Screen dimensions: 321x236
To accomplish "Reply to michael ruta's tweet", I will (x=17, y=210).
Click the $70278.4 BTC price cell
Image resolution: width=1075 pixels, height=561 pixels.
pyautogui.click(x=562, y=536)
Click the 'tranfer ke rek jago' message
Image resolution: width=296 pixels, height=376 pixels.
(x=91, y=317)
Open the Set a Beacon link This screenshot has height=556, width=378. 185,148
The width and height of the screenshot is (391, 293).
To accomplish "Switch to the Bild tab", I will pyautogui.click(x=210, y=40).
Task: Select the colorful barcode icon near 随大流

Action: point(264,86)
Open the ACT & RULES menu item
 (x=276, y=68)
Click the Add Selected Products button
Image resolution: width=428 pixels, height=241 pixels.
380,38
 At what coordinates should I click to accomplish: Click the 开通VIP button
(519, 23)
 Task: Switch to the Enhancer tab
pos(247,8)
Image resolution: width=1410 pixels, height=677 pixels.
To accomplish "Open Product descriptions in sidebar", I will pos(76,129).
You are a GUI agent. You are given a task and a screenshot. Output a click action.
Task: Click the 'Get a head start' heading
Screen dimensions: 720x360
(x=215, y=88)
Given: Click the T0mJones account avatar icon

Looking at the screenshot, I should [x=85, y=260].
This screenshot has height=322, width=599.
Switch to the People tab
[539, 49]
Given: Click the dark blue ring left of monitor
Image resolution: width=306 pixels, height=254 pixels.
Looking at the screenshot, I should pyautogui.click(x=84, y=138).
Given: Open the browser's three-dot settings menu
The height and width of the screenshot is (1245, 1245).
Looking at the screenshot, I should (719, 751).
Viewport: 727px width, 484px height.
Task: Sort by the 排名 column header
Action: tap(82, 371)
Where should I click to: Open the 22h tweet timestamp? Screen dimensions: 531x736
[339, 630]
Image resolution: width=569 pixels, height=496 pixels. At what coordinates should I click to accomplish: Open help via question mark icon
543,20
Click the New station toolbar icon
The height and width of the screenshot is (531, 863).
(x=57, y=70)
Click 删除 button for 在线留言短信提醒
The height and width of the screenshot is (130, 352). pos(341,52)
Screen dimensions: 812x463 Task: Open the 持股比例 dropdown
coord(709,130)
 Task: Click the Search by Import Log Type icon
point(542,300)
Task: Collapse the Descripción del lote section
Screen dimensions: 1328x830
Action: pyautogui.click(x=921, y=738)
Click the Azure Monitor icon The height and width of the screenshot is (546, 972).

EXERCISE PROMPT: Find the lines above holding the word "This" and show them.

WRITTEN ANSWER:
Open the Set a Beacon link This screenshot has height=556, width=378. 185,148
This screenshot has height=322, width=599.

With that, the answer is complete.